___ Exercise input

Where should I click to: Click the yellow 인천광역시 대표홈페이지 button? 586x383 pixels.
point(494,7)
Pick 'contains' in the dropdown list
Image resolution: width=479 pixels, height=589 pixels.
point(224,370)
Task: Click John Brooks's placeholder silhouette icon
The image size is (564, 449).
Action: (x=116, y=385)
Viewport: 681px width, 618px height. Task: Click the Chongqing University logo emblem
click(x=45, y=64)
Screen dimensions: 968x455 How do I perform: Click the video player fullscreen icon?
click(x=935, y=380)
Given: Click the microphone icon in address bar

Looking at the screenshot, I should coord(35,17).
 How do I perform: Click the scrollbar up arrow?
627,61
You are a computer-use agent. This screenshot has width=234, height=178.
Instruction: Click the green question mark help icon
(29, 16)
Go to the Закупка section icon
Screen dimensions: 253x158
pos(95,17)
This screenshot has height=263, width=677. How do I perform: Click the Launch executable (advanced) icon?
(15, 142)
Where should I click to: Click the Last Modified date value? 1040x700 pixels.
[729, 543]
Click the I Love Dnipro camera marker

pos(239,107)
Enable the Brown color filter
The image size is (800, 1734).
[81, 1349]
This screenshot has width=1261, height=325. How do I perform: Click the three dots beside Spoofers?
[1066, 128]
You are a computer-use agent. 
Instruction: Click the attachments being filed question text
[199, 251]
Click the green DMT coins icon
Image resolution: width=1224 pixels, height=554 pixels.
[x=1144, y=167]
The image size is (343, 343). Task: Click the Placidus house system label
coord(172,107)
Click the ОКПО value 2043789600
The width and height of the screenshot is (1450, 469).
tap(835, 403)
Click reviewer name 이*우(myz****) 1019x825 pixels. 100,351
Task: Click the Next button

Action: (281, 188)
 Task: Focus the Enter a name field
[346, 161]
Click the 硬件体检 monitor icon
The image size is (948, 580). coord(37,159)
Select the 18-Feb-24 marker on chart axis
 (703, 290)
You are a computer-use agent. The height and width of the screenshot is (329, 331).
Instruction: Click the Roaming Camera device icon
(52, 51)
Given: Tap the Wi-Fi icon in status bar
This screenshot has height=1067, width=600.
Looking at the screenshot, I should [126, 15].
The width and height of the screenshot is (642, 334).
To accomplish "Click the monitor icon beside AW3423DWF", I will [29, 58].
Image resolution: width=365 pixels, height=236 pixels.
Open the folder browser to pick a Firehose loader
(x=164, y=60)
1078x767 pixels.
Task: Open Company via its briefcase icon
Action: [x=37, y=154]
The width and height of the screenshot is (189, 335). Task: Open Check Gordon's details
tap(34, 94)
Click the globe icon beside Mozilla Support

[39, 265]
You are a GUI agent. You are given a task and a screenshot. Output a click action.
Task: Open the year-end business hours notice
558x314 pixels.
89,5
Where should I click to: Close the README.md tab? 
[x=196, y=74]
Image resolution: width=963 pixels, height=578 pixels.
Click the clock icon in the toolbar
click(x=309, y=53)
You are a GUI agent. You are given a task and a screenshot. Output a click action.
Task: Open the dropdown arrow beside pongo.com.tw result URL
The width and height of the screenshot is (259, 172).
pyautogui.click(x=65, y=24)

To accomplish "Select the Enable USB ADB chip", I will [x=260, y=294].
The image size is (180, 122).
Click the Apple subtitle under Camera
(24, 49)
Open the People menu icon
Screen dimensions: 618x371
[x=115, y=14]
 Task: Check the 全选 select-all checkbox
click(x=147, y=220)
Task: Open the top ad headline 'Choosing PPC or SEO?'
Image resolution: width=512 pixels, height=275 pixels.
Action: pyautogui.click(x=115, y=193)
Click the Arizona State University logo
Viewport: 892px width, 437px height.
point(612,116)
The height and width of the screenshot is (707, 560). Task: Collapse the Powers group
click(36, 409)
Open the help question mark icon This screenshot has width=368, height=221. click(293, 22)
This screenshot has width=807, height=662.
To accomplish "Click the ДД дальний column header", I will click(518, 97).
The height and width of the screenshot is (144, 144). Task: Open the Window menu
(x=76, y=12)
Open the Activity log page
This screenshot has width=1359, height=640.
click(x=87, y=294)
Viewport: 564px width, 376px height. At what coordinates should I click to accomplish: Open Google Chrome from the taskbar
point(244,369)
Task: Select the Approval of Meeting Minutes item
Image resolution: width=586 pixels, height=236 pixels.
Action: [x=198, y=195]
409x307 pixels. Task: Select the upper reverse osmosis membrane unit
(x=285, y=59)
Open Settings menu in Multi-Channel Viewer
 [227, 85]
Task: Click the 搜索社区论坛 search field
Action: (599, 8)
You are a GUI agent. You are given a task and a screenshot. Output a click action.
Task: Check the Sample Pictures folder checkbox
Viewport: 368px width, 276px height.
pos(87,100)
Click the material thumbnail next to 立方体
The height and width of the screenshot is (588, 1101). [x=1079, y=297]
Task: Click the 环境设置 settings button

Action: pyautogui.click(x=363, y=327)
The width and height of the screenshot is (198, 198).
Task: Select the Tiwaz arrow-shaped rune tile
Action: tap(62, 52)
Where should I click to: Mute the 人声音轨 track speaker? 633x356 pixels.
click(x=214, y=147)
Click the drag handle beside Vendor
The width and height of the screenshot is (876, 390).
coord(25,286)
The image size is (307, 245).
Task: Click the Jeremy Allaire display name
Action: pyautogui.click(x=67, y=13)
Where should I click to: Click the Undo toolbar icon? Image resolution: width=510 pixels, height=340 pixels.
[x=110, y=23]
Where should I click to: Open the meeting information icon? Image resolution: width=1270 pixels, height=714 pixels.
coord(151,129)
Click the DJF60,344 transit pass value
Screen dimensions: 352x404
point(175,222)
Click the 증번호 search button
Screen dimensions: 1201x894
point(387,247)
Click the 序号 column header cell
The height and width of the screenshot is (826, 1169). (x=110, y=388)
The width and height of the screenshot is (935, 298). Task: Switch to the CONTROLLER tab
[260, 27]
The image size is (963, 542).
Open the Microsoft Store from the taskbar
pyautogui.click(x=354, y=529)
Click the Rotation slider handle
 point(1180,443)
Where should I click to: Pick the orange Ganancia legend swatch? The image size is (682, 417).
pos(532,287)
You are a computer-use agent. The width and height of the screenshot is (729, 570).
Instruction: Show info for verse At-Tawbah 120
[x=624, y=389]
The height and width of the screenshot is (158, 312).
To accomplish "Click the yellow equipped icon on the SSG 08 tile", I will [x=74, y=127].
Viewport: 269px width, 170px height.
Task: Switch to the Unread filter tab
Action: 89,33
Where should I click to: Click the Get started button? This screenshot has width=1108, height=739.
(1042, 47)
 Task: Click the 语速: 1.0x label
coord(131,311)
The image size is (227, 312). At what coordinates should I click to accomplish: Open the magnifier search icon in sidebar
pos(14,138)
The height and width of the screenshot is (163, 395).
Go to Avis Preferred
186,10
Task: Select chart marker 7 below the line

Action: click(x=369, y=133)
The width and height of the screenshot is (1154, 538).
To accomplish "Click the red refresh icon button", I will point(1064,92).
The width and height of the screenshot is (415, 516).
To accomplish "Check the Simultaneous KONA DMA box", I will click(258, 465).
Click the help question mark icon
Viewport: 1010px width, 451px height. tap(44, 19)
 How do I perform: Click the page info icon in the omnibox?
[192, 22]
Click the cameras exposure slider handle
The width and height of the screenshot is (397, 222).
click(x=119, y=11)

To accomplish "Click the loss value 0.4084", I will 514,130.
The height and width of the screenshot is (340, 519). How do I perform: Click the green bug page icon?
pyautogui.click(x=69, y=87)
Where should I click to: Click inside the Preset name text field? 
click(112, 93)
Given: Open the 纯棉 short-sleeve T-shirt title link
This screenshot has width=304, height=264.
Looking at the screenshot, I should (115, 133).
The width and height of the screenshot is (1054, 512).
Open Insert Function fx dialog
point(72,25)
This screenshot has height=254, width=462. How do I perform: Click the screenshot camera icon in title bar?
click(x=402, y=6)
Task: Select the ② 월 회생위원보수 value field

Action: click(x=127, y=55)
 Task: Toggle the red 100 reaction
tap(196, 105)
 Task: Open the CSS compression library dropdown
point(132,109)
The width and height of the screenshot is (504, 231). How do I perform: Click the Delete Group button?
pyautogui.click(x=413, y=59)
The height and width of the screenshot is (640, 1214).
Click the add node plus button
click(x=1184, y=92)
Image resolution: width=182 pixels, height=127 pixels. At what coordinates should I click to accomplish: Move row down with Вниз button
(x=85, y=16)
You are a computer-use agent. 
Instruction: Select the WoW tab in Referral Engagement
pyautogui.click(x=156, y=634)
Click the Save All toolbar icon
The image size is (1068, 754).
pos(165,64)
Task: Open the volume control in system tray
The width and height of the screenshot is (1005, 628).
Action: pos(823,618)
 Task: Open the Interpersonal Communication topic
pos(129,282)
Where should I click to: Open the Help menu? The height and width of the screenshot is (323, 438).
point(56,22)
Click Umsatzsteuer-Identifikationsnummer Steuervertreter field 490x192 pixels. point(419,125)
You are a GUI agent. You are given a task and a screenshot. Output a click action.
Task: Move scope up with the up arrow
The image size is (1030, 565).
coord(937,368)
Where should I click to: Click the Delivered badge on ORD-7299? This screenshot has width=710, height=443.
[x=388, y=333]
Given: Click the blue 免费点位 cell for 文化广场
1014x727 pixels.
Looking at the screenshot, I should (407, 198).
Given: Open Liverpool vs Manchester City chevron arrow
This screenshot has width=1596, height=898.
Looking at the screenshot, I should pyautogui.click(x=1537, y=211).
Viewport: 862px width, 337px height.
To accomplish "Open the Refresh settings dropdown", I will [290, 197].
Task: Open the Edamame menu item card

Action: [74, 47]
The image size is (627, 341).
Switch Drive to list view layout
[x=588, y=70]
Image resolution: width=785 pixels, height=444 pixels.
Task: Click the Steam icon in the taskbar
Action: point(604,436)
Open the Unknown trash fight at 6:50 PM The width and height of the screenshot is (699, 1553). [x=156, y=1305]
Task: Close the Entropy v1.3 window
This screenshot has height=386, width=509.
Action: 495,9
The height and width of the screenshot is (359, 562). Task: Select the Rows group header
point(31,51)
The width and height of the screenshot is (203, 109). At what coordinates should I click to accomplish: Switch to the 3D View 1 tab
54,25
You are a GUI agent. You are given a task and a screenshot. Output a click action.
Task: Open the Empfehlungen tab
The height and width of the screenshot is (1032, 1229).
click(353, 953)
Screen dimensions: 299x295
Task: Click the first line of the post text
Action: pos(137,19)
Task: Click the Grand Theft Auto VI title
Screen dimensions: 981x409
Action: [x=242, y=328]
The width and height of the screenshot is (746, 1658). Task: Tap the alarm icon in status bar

______

Try it> Each line from the one that contains "The height and width of the screenshot is (1032, 1229)." through the end of the records must be repeated exactly. No other line belongs in the answer.

Reply to the task>
The height and width of the screenshot is (1032, 1229).
click(353, 953)
Screen dimensions: 299x295
Task: Click the first line of the post text
Action: pos(137,19)
Task: Click the Grand Theft Auto VI title
Screen dimensions: 981x409
Action: [x=242, y=328]
The width and height of the screenshot is (746, 1658). Task: Tap the alarm icon in status bar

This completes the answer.